## SET OF TASKS:
1. From the writing requirement page, copy word for word the passage that begins at "About Writing Intensive" and stops after "all the disciplines.".
2. Using the writing requirement page, list every area of student competence that the writing activities and assignments are meant to develop.
3. According to the writing requirement page, how do Writing Intensive courses exemplify the principles of the Writing Across the Curriculum movement?

## PAGE EXTRACT:
★ ★ ★ ★

About Writing Intensive Courses
The WAC Requirement
The York College Writing Across the Curriculum requirement legislated by the York College Senate in May, 2001 includes provisions for Writing Enhancement in General Education courses and for Writing Intensive courses in all the disciplines.
The provision for Writing Enhancement reads:
"All courses included among the College’s General Education requirements will be designated and taught as Writing Enhanced."
It continues by specifiying that the writing activities and assignments be "designed to develop students’ competence in reading, critical thinking, and writing." Writing enhanced courses not only include writing; they use it as a means to develop thinking and the ability to express thoughts.
Completing three Writing Intensive courses is a graduation requirement at York College. The specific number of courses that each student must take depends upon whether the student started at the College as a freshman or entered the College as a transfer student. These courses exemplify the principles of the Writing Across the Curriculum (WAC) movement by advancing writing skills within the disciplines. A Writing Intensive course is a work-in-progress for the student. It is another way to move the student toward becoming a liberally educated person who can think critically and communicate effectively in a given discipline.

★ ★ ★ ★

## DATA EXCERPTS:
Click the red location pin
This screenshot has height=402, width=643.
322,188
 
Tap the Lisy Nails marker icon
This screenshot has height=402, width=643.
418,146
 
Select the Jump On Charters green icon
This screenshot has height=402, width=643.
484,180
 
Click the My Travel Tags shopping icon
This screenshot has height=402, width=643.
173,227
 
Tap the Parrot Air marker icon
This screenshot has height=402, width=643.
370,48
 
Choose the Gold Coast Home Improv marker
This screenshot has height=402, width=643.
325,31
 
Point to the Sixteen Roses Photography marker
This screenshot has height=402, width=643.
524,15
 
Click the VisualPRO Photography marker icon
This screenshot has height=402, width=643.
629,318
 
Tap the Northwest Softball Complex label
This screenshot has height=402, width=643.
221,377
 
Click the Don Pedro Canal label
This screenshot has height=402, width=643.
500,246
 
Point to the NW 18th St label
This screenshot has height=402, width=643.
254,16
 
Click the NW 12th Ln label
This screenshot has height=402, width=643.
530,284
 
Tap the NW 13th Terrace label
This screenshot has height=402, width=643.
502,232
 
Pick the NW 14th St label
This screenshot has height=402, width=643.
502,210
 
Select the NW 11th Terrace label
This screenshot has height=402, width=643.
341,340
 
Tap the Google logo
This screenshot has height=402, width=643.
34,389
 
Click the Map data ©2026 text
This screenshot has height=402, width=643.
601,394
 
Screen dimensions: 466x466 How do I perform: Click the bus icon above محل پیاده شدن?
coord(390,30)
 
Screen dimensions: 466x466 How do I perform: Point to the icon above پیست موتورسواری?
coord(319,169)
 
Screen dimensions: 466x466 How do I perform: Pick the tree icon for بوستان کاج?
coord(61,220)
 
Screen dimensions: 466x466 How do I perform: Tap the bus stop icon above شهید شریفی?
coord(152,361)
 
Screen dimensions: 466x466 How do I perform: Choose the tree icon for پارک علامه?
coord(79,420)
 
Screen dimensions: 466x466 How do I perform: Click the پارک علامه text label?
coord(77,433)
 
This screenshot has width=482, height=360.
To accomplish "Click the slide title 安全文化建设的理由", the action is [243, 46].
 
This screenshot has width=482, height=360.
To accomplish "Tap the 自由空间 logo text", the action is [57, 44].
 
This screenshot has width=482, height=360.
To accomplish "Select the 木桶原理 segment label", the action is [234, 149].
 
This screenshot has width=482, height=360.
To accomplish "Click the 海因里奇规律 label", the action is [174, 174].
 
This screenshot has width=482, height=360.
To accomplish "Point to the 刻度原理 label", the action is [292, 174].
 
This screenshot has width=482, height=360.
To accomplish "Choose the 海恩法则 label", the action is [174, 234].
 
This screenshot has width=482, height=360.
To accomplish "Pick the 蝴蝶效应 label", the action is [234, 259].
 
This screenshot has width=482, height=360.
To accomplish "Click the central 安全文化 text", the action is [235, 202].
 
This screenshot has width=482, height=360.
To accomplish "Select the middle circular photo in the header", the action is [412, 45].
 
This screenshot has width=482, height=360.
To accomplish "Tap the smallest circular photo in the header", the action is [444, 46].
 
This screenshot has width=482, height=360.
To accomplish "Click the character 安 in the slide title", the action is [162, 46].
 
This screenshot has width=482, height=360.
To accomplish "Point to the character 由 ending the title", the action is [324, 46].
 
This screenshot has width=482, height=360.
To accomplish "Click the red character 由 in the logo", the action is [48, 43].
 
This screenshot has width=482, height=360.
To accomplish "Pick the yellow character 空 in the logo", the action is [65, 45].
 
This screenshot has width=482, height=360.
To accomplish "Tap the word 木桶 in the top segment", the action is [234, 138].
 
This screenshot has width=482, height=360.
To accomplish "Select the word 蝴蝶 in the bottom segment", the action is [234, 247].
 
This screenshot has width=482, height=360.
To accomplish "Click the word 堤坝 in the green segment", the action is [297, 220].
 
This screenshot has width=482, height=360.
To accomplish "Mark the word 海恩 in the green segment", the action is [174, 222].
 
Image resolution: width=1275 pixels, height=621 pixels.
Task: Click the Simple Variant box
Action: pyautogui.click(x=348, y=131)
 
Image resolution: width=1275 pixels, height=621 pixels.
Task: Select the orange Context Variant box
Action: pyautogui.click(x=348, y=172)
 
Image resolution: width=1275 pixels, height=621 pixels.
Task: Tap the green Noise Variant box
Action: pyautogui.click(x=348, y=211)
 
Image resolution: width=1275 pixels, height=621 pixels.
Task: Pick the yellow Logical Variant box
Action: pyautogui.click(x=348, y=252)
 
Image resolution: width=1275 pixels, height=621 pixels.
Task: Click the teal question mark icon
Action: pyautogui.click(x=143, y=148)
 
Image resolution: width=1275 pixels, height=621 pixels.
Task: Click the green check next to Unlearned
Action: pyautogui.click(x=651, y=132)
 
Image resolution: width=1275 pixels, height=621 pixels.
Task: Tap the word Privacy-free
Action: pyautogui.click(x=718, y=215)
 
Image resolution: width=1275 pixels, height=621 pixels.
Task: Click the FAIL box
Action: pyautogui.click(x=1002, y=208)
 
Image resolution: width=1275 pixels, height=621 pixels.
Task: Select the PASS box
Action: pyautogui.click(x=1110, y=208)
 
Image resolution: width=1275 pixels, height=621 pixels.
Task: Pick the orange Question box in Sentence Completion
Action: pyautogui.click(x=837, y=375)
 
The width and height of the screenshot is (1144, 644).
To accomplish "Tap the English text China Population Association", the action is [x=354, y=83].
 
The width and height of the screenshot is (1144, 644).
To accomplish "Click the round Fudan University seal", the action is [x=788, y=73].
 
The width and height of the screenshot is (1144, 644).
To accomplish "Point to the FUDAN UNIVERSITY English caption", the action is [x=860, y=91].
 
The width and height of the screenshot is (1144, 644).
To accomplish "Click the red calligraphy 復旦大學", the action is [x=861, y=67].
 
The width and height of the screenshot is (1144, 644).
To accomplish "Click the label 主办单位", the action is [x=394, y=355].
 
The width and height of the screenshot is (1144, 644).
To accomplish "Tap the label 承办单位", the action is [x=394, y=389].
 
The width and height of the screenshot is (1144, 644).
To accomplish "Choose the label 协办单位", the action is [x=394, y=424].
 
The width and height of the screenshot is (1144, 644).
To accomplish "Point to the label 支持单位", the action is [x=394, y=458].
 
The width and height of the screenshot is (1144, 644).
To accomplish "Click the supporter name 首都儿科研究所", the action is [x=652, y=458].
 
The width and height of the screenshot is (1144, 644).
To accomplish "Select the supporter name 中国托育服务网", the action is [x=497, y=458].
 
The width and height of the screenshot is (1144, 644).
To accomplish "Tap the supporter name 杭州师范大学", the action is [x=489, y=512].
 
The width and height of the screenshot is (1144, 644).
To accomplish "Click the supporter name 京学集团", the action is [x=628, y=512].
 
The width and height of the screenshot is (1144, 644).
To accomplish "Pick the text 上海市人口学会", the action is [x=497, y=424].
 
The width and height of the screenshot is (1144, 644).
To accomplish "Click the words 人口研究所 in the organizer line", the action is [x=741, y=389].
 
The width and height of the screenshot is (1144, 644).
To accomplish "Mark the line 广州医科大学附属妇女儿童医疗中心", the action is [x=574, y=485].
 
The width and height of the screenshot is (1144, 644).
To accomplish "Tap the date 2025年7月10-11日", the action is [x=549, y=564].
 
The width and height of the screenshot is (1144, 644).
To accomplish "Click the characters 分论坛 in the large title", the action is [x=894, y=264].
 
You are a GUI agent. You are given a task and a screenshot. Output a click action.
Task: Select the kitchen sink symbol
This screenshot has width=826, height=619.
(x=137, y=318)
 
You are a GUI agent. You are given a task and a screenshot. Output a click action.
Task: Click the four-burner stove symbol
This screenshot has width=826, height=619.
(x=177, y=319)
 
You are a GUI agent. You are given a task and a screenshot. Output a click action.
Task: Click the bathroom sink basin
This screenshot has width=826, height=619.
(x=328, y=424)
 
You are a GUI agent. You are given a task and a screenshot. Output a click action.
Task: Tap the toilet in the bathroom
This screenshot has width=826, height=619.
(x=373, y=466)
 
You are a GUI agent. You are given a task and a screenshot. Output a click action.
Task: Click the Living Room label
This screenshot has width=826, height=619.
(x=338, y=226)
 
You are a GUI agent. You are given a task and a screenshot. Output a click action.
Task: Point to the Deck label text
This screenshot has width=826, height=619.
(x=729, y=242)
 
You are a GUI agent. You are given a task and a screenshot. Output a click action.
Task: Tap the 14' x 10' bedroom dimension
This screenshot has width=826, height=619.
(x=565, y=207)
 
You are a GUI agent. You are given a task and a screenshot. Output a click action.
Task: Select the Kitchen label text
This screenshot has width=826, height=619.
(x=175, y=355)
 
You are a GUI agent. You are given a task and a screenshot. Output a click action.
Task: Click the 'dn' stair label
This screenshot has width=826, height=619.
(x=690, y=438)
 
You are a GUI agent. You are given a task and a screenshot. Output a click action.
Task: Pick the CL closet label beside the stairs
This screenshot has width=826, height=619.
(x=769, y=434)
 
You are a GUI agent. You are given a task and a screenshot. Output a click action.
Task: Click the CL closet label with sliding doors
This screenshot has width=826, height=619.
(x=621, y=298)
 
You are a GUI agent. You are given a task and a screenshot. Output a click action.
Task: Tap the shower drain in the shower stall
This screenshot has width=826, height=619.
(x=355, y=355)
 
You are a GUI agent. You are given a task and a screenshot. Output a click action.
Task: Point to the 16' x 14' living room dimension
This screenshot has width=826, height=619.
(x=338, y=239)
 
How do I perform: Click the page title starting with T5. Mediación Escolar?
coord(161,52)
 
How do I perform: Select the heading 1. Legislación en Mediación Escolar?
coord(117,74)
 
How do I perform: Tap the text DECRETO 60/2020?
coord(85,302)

★ ★ ★ ★

## OUTPUTS:
1.
About Writing Intensive Courses
The WAC Requirement
The York College Writing Across the Curriculum requirement legislated by the York College Senate in May, 2001 includes provisions for Writing Enhancement in General Education courses and for Writing Intensive courses in all the disciplines.

2.
Reading
Critical thinking
Writing

3. They exemplify those principles by advancing writing skills within the disciplines.